Pixel coordinate grounding data:
· · · ·

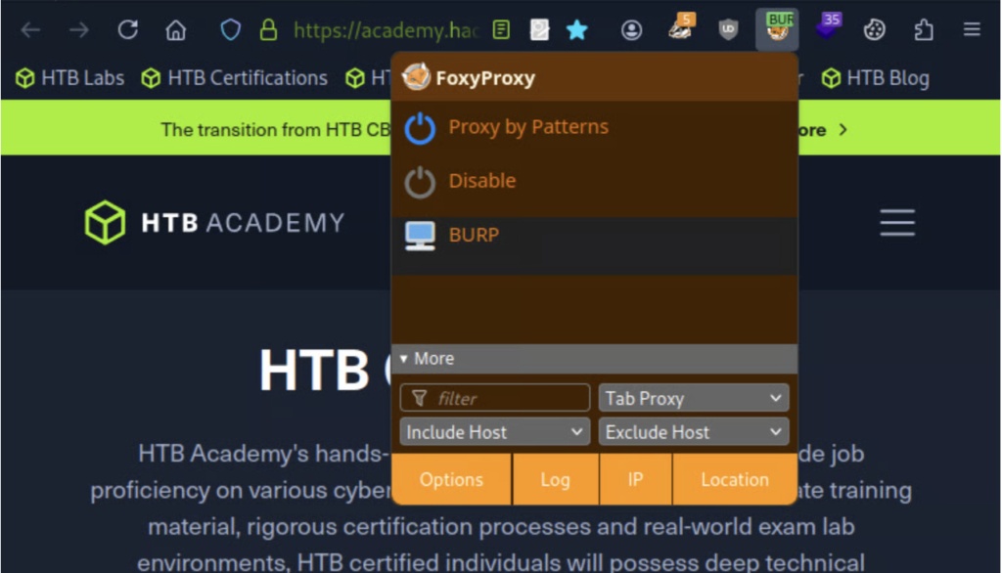Activate the BURP proxy entry
The image size is (1002, 573).
(x=474, y=235)
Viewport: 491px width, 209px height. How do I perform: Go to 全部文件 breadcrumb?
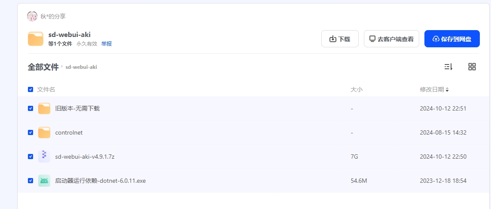pos(43,67)
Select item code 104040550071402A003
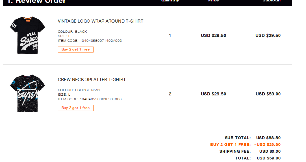This screenshot has height=162, width=306. tap(101, 41)
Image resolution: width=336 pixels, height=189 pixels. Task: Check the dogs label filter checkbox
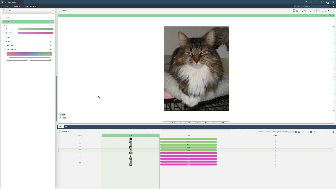(7, 33)
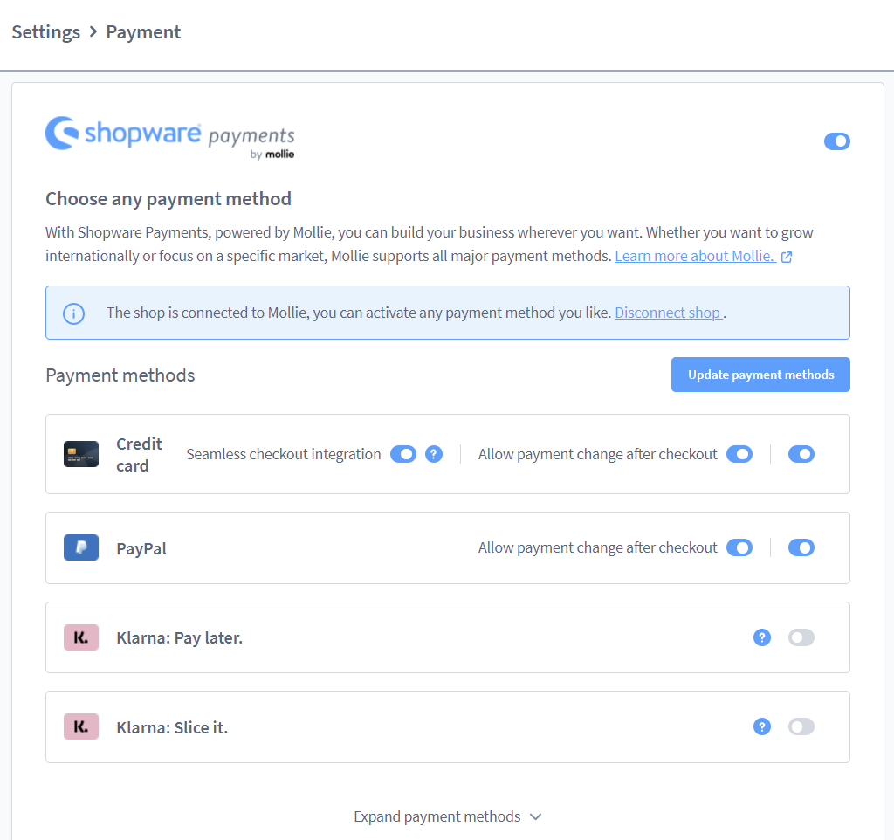
Task: Open the seamless checkout integration help tooltip
Action: click(x=434, y=454)
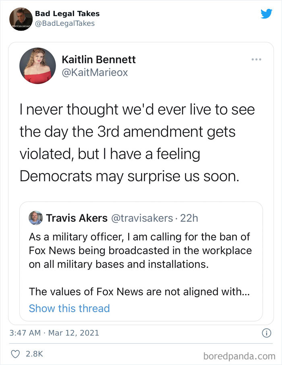This screenshot has height=365, width=282.
Task: Open Kaitlin Bennett's avatar
Action: (37, 65)
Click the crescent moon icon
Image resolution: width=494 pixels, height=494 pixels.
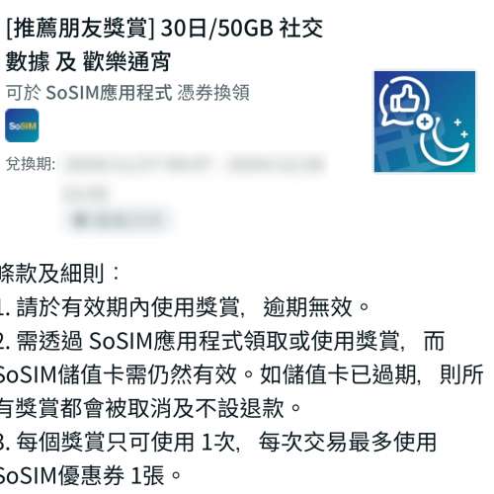444,140
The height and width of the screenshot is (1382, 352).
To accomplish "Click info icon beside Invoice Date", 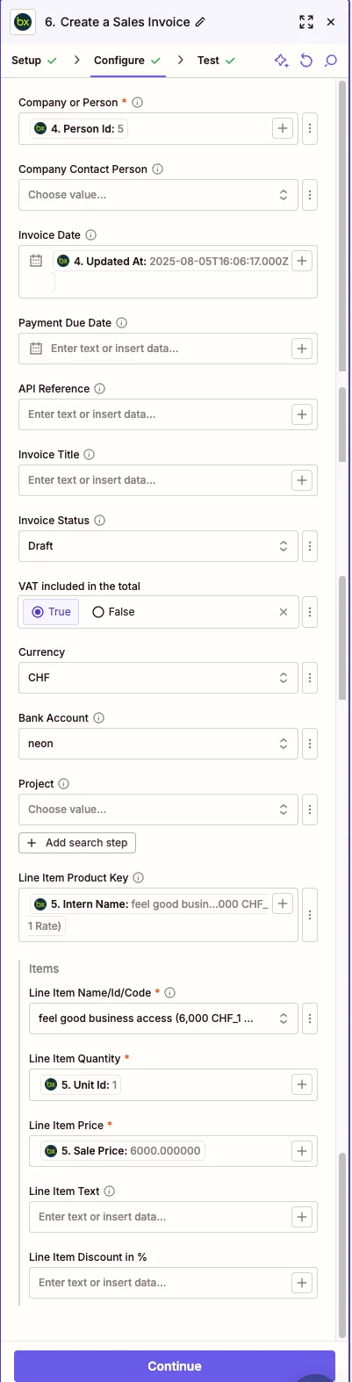I will click(91, 235).
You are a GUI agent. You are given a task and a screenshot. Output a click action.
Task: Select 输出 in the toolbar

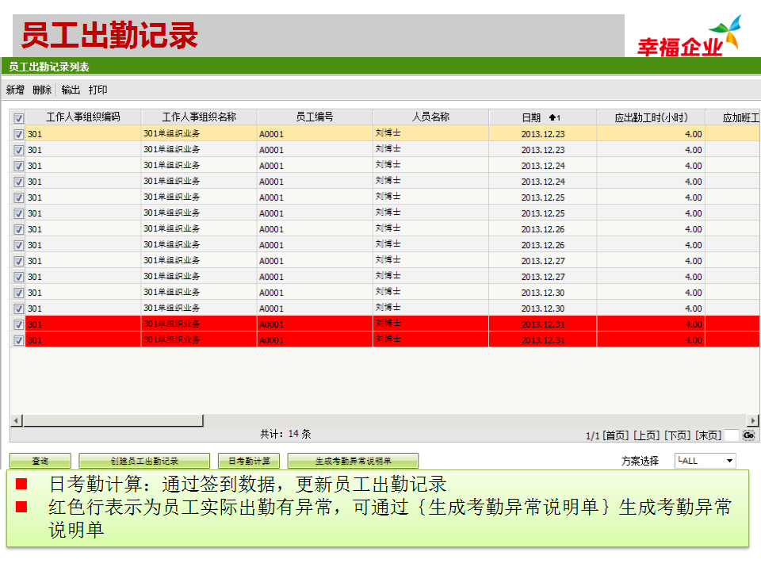click(71, 90)
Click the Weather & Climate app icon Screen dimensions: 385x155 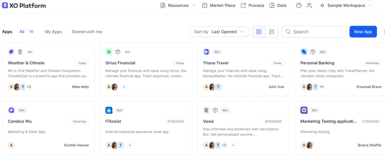tap(11, 52)
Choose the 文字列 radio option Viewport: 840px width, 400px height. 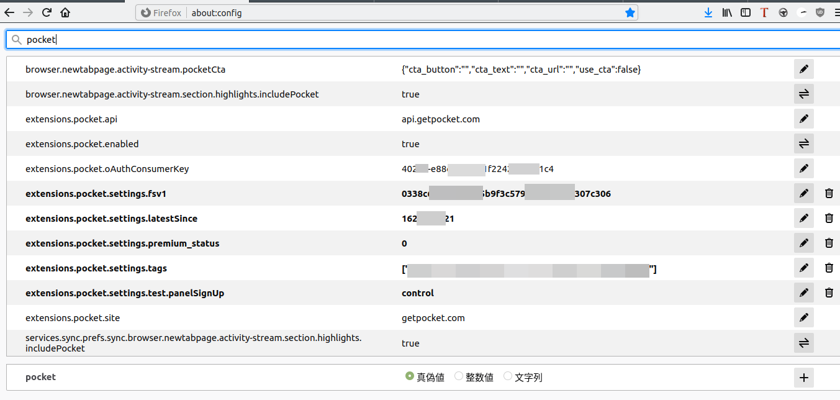click(508, 376)

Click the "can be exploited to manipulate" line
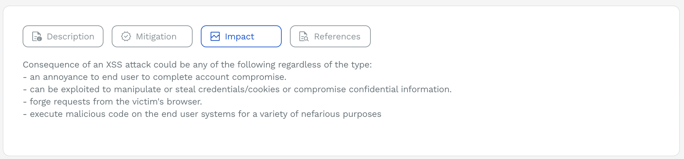[x=237, y=89]
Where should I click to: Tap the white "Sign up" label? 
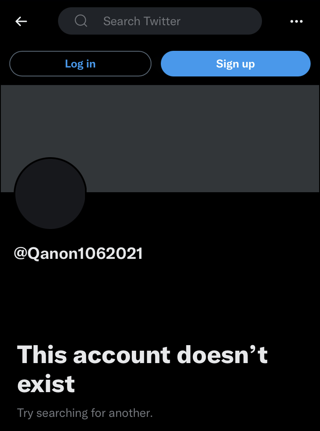[236, 64]
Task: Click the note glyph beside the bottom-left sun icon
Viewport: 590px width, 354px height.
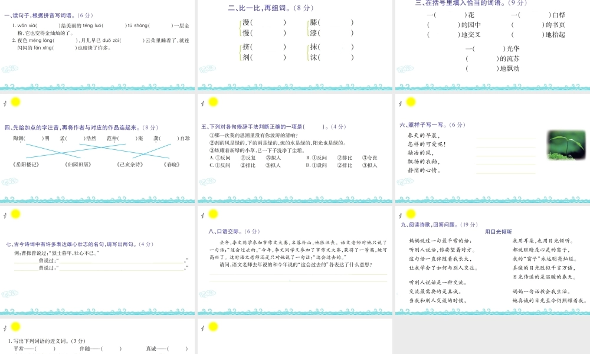Action: (x=5, y=328)
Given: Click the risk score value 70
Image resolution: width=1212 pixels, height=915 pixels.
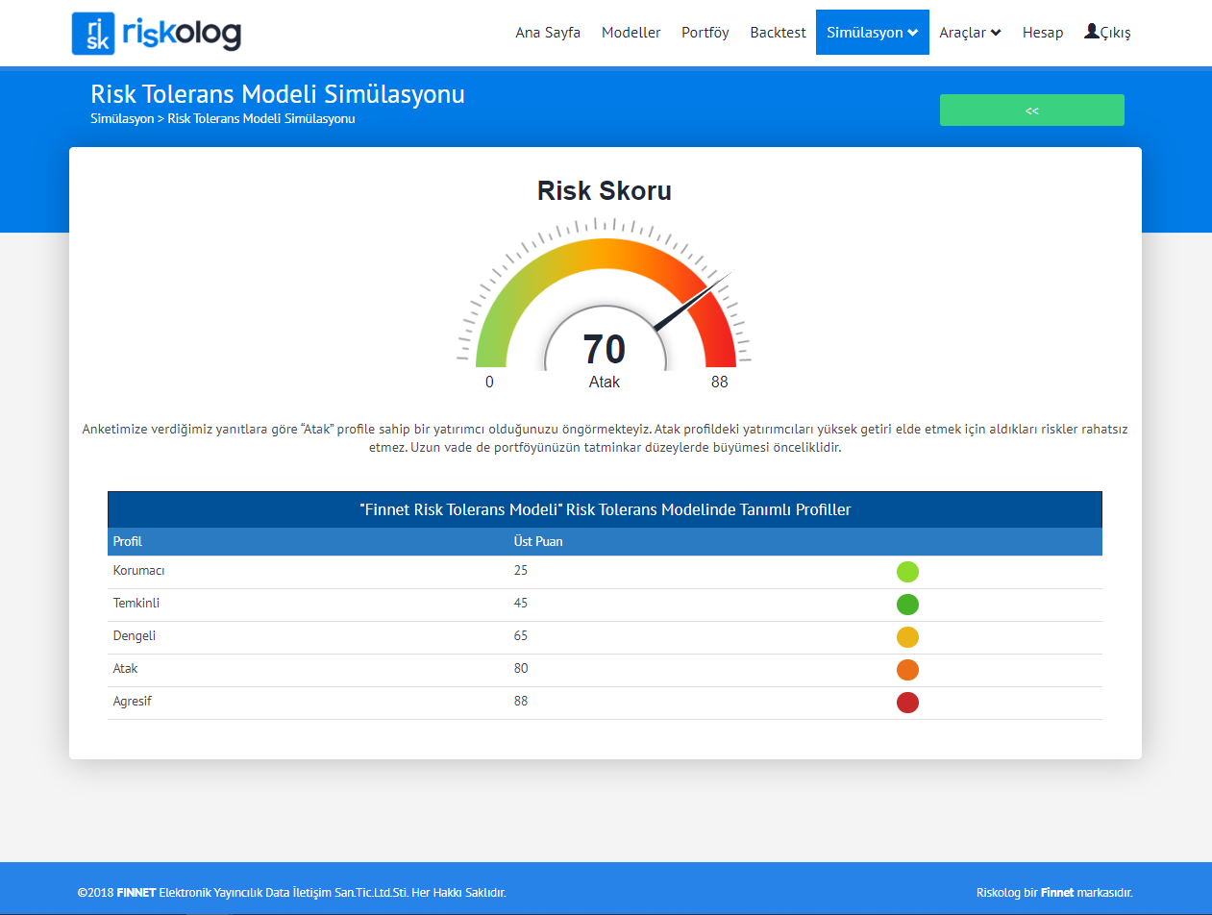Looking at the screenshot, I should pyautogui.click(x=605, y=350).
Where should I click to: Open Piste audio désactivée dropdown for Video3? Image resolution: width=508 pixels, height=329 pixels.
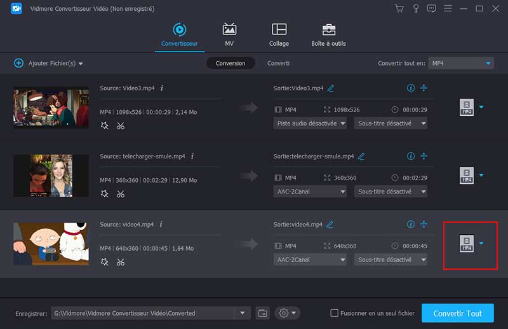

· · · ·

-- Assignment --
Could you write out again, exactly, the lines from the line containing "Viewport: 590px width, 354px height." through the last line of the records above? Leave out the pictures.

-- Written reply --
Viewport: 590px width, 354px height.
Action: (x=5, y=328)
Given: Click the risk score value 70
Image resolution: width=1212 pixels, height=915 pixels.
Looking at the screenshot, I should pyautogui.click(x=605, y=350).
Where should I click to: Open Piste audio désactivée dropdown for Video3? Image resolution: width=508 pixels, height=329 pixels.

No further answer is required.